» AIM OF THE TASK
Please reproduce word for word the part of the mortgage rates post below, starting with "I remember when" and going on through "5 Year Fixed.".

» DOCUMENT PASSAGE
▽
We can’t for see the future!

Interest Rates are UP, when you compare them to 2017 & 2018, we have had, I believe, 5 interest rate hikes. However the Bank of Canada had a change of heart in January, holding its current benchmark target rate at 1.75%. Which is good news for Home Buyers, but it seems that many are still sitting on the fence waiting. It has always been said that the best time to buy Real Estate was yesterday, and with still considerably low interest rates, and better home pricing/values, I would say it is a great time to buy a home! With the Canadian Economy doing considerably well and strong employment growth, we are still seeing adjustments being made to the Real Estate Industry, specifically home prices. The changes to mortgage qualification rules, and lending guidelines, specifically the introduction of the Stress Test in 2018, have Buyers and Sellers, well… STRESSED!

I remember when Wayne and I purchased our first home almost 30 years ago in Glen Abbey, Oakville, we were afraid. But we did it anyway, with an interest rate of 14.75%. Imagine that, what were we thinking? Now when we compare home prices then to now, they are quite different. Our mortgage at the time was approximately $144,000 and our Monthly Principal & Interest was around $1,312.00. If we look at mortgages today, they are considerably low still, but not as low as 2017/18.

Looking at the Mortgage Calculator from TD Canada Trust, here are some figures for you:

SPECIAL RATES – 3.64% FOR A 3 Year Fixed and 3.74% for a 5 Year Fixed.

FIXED RATES – 3.89% FOR A 3 Year Closed and 5.59% for a 5 Year Closed.

VARIABLE RATES – 3.5% FOR A 5 Year Closed Variable and 5.1% for an Open Variable

Here are some numbers:

$400,000 Mortgage at a 5 Year Fixed Rate, the Monthly Principal and Interest is $2,048.00. A $300,000 at a 5 Year Fixed Rate, the Monthly Principal and Interest is at $1,536.00 and a $200,000 Mortgage at a 5 Year Fixed Rate, is about $1,025.00. Variable Rates would be lower, but you would be gambling on your rate if in fact they start to climb in 2019.
△
» EXTRACTED DATA
▽
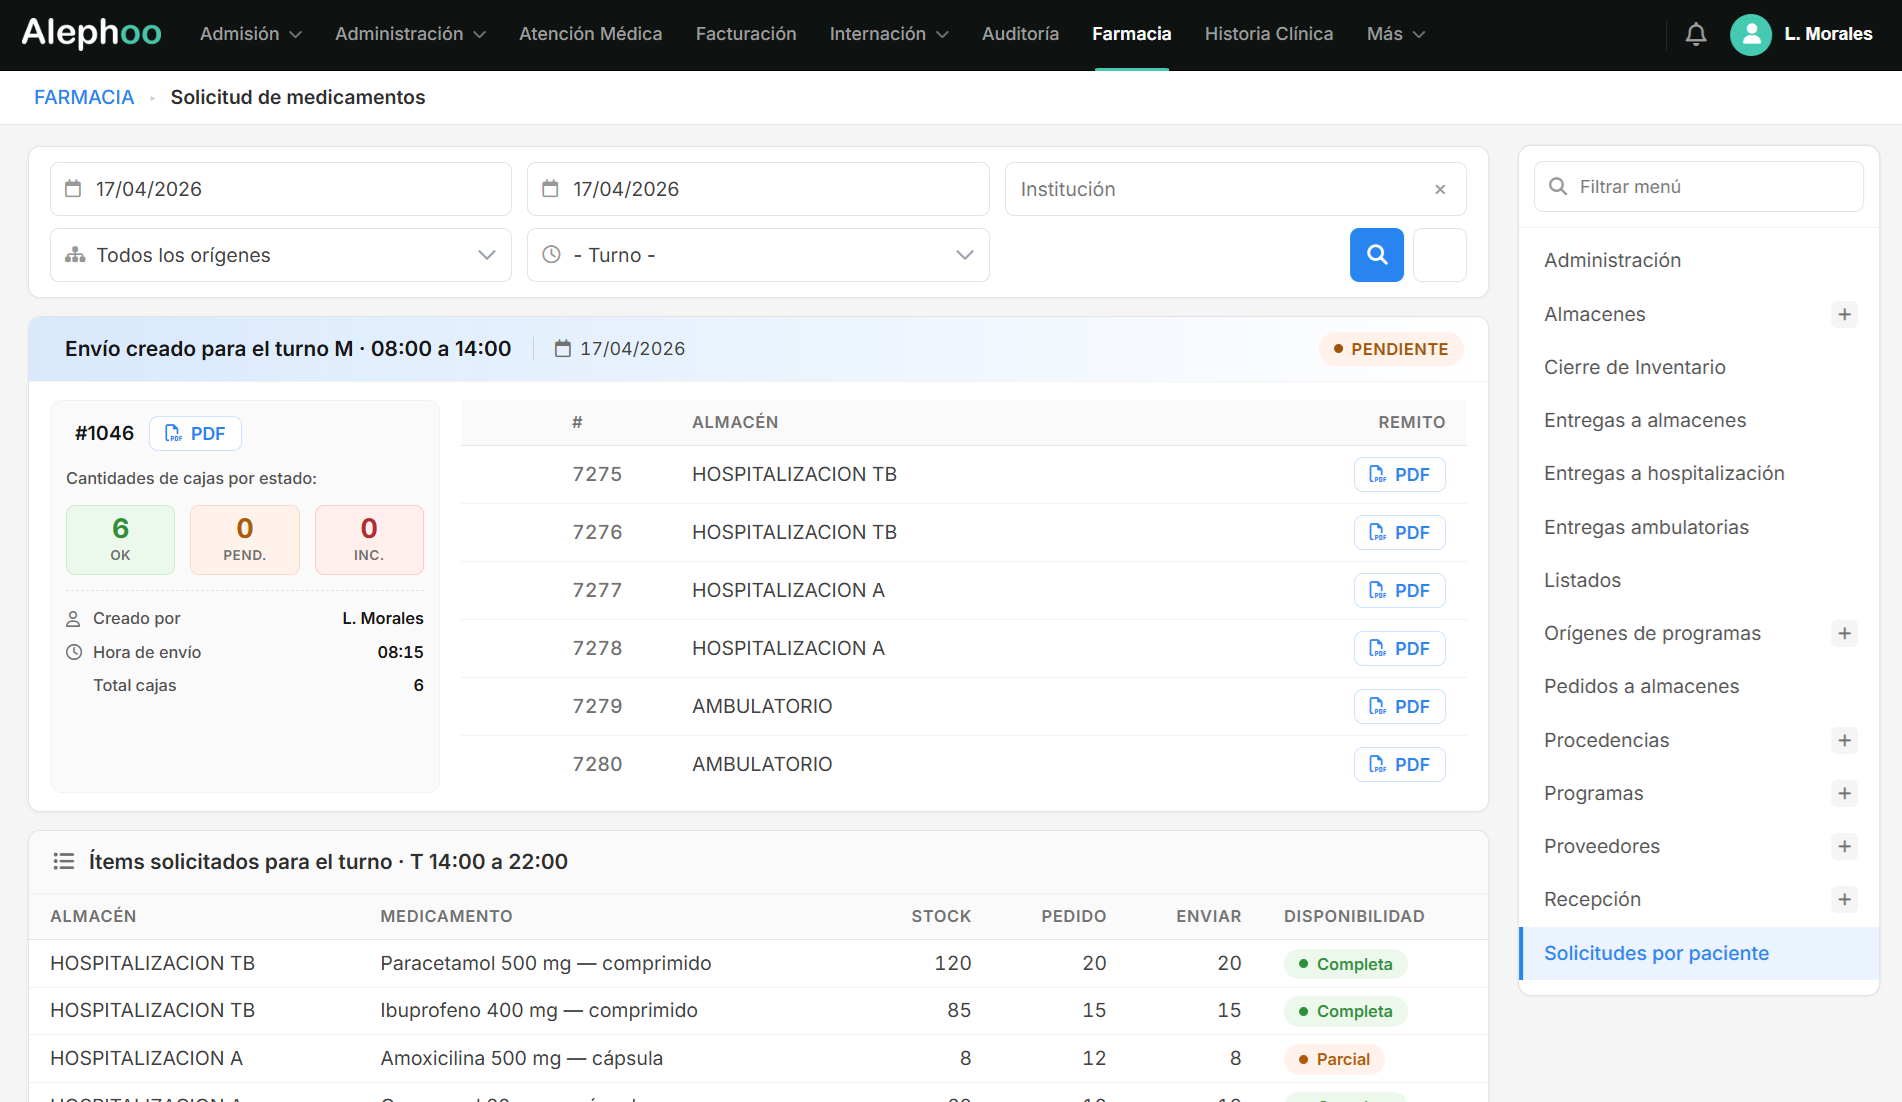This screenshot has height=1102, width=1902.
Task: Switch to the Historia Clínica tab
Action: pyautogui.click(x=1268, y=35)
△
▽
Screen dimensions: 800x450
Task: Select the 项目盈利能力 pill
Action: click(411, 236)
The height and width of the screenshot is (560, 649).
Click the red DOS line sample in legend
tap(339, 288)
△
» RESPONSE TO THIS EXERCISE
I remember when Wayne and I purchased our first home almost 30 years ago in Glen Abbey, Oakville, we were afraid. But we did it anyway, with an interest rate of 14.75%. Imagine that, what were we thinking? Now when we compare home prices then to now, they are quite different. Our mortgage at the time was approximately $144,000 and our Monthly Principal & Interest was around $1,312.00. If we look at mortgages today, they are considerably low still, but not as low as 2017/18.

Looking at the Mortgage Calculator from TD Canada Trust, here are some figures for you:

SPECIAL RATES – 3.64% FOR A 3 Year Fixed and 3.74% for a 5 Year Fixed.